HealthDay News — One in five patients with adolescent-onset anorexia nervosa have a chronic eating disorder 30 years later, according to a study published online May 22 in the British Journal of Psychiatry.
Sandra Rydberg Dobrescu, from University of Gothenburg in Sweden, and colleagues evaluated 30-year outcomes among 51 participants with adolescent-onset anorexia nervosa and 51 school- and gender-matched controls. Participants were followed prospectively and examined at mean ages of 16, 21, 24, 32, and 44 years.

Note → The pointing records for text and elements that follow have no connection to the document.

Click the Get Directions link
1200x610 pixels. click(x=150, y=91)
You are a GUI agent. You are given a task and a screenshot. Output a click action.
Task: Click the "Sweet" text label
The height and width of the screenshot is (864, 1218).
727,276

The researchers had 30-year follow-up data for 96 percent of participants, which revealed that 19 percent had an eating disorder diagnosis (6 percent anorexia nervosa, 2 percent binge-eating disorder, 11 percent other specified feeding or eating disorder); 38 percent had other psychiatric diagnoses; and 64 percent had full eating disorder symptom recovery (defined as free of all eating disorder criteria for six consecutive months). During the study period, on average, participants had an eating disorder for 10 years, while 23 percent did not receive psychiatric treatment. Later age at onset during the adolescent years and premorbid perfectionism predicted good outcomes.
“This long-term follow-up study reflects the course of adolescent-onset anorexia nervosa and has shown a favorable outcome regarding mortality and full symptom recovery,” the authors write.